Passaram-se séculos e a América Latina
aperfeiçoou suas funções. Este já não é o reino das maravilhas, onde a
realidade derrotava a fábula e a imaginação era humilhada pelos troféus das
conquistas, as jazidas de ouro e as montanhas de prata. Mas a região continua
trabalhando como um serviçal. Continua existindo a serviço de necessidades
alheias, como fonte e reserva de petróleo e ferro, cobre e carne, frutas e
café, matérias-primas e alimentos, destinados aos países ricos que ganham,
consumindo-os, muito mais do que a América Latina ganha produzindo-os.
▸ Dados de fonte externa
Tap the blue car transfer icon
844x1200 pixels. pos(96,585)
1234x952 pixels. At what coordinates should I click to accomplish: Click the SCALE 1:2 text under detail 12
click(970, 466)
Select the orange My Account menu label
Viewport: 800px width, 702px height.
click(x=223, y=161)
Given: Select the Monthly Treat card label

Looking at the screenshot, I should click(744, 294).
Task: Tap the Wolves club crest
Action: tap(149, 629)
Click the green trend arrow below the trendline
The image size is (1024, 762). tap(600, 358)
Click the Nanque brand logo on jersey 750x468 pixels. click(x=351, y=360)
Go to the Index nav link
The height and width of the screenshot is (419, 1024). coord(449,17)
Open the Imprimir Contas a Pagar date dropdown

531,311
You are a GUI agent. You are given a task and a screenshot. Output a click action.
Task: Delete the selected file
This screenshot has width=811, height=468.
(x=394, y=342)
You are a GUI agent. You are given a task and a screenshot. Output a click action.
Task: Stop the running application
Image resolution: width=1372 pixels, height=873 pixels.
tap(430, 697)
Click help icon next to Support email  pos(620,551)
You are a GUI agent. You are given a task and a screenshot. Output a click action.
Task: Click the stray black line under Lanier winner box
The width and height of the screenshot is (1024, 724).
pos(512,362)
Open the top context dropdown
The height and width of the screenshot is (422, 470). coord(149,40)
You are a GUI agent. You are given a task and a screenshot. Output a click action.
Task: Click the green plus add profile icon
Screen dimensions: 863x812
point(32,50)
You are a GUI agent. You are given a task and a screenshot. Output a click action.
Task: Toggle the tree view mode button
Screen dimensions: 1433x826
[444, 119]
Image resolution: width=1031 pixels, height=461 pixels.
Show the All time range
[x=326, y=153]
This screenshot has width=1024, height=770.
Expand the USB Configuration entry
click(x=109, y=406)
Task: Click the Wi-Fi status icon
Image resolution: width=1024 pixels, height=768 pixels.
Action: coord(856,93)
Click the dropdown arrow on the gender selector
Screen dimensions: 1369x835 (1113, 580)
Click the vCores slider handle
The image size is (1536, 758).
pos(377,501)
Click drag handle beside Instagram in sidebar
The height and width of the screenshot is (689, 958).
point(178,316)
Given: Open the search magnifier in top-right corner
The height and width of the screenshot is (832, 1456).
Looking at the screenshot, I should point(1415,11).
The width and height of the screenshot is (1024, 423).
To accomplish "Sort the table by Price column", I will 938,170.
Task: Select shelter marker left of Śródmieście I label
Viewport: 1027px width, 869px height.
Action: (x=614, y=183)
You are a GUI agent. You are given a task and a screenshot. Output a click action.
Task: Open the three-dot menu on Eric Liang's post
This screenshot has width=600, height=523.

O imperialismo desenvolve uma cultura peculiar, sem a qual não pode
constituir-se nem reproduzir-se. Tanto o capitalismo como o imperialismo não
poderão funcionar, se as relações sociais, econômicas ou políticas não estão
fundadas em princípios ou valores como, o principio da propriedade privada; a
definição do valor do salário; o lucro empresarial; sua identificação como
forma histórica superior de desenvolvimento das relações de produção. Esses são
alguns poucos exemplos dos principais elementos da cultura burguesa presente
nas relações e estruturas de apropriação econômica e dominação política seja em
país hegemônico seja em país dependente.
E necessário também se entender como funciona a política cultural do
principal país hegemônico. Para compreender a especificidade da política
cultural do imperialismo norte-americano, precisa-se acentuar, também, que tal
política é parte integrante de sua ação diplomática. Segundo Hobsbawm[1],
desde que assumiu plena hegemonia sobre o mundo capitalista, no curso da
Segunda Guerra Mundial, seus governantes passaram a dedicar substanciais
recursos materiais e intelectuais a sua política cultural internacional. Essa
política envolveu a combinação de programas e agências governamentais com a
atuação de empresas privadas. Estas, muitas vezes, estão associadas entre si e
com empresas locais, nos diferentes países nos quais os governantes
norte-americanos possuem interesses econômicos, políticos e militares. Na
história das relações diplomáticas entre os Estados Unidos e os países da
América Latina, os problemas culturais não são, obviamente, os mais
importantes. Mas são sempre presentes. Eles sempre são freqüentemente
mencionados como indispensáveis à manutenção e ao aperfeiçoamento da
compreensão e solidariedade entre países do hemisfério. Os acordos, tratados,
pactos e programas, referem-se ás vezes da maneira extensa e especificada a
problemas de cooperação cultural, ação cultural ou simplesmente educação,
ciência e cultura. Às vezes, são bastante evidente como os programas adotados
implicam difusão dos valores que correspondem mais ou menos diretamente aos
interesses predominantes no governo e na grande empresa norte-americana.
CULTURA REPRESSIVA
A indústria cultural do imperialismo é parte intrínseca das relações
imperialistas de produção. Essa indústria está basicamente determinada pelas
exigências das relações, processos e estruturas de apropriação econômica e
dominação política que garantam a reprodução do sistema capitalista em escala
mundial. Desta maneira, a mesma está organizada para manipular, sob as mais
variadas formas, pessoas, grupos e classes sociais subalternas. Segundo Berger
& Luckmann[2],
essa manipulação não se limita a este ou aquele aspecto da indústria.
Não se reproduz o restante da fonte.